# Source material start
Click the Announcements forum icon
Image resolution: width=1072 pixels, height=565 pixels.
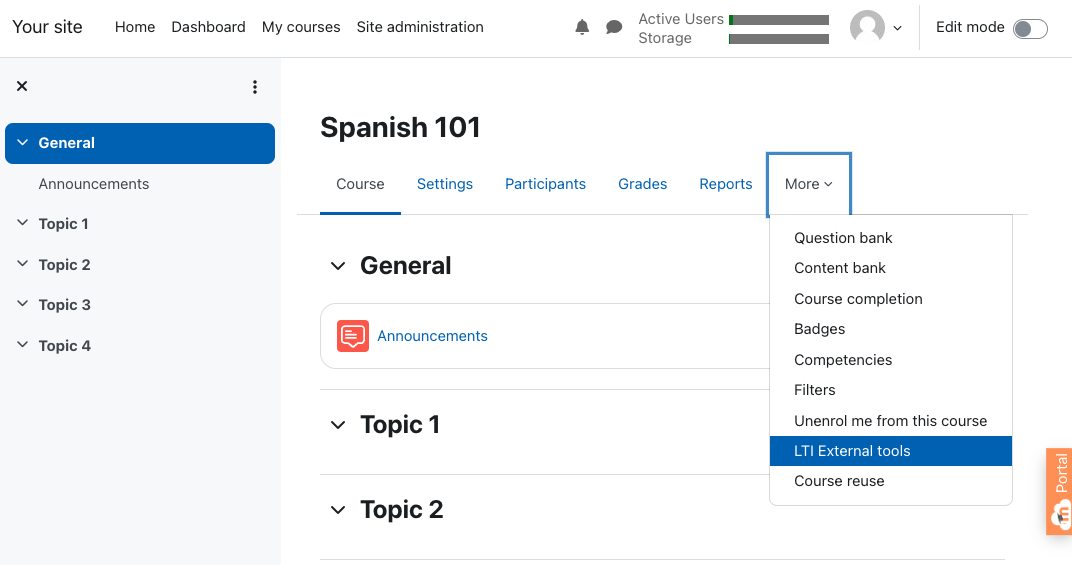353,336
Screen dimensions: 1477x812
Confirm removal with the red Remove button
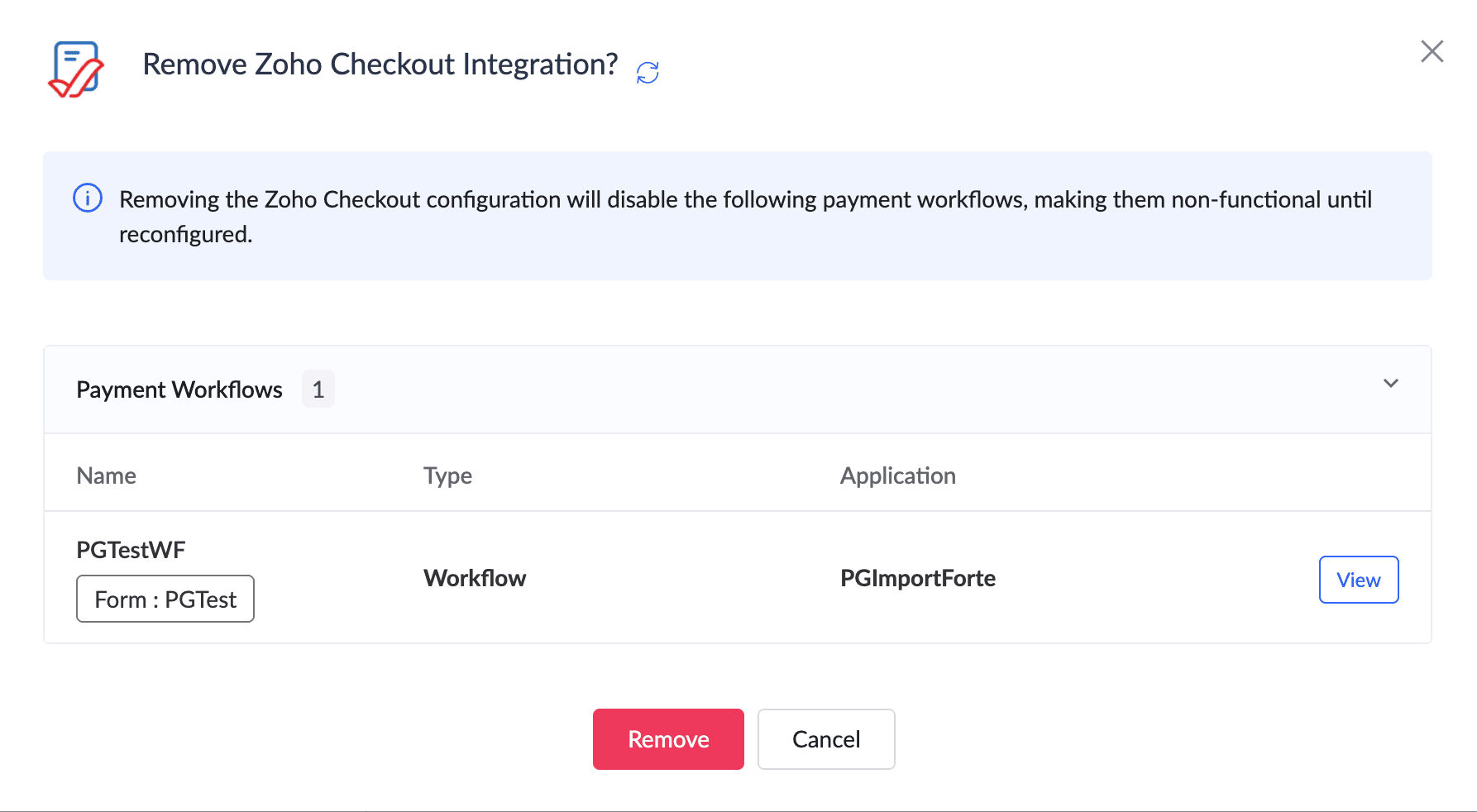tap(668, 739)
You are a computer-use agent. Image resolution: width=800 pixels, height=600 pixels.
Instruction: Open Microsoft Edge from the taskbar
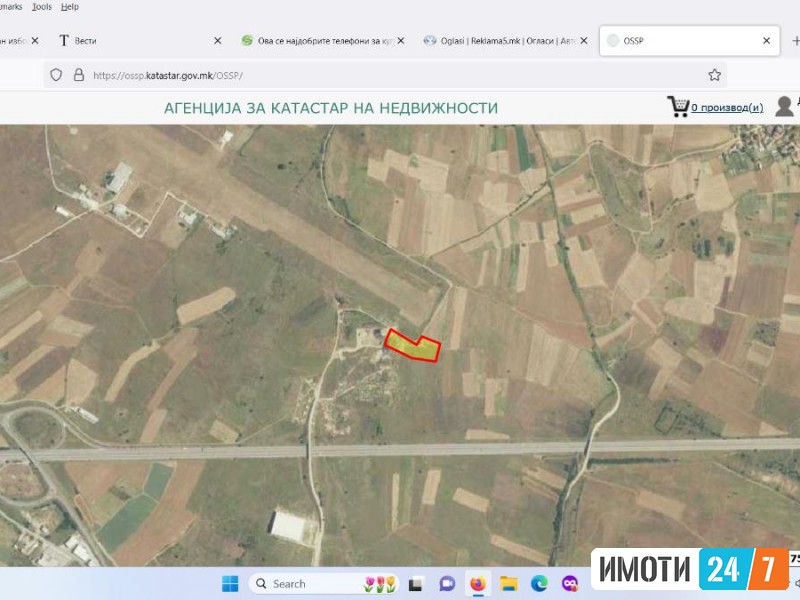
# Source material end
Task to complete: Put the lines above into a Markdown table with the columns "Row" and "Line text," numbering each row and skipping blank lines. Leave the pictures out of the table.

Exercise output:
| Row | Line text |
|---|---|
| 1 | Click the Announcements forum icon |
| 2 | Image resolution: width=1072 pixels, height=565 pixels. |
| 3 | 353,336 |
| 4 | Screen dimensions: 1477x812 |
| 5 | Confirm removal with the red Remove button |
| 6 | tap(668, 739) |
| 7 | You are a computer-use agent. Image resolution: width=800 pixels, height=600 pixels. |
| 8 | Instruction: Open Microsoft Edge from the taskbar |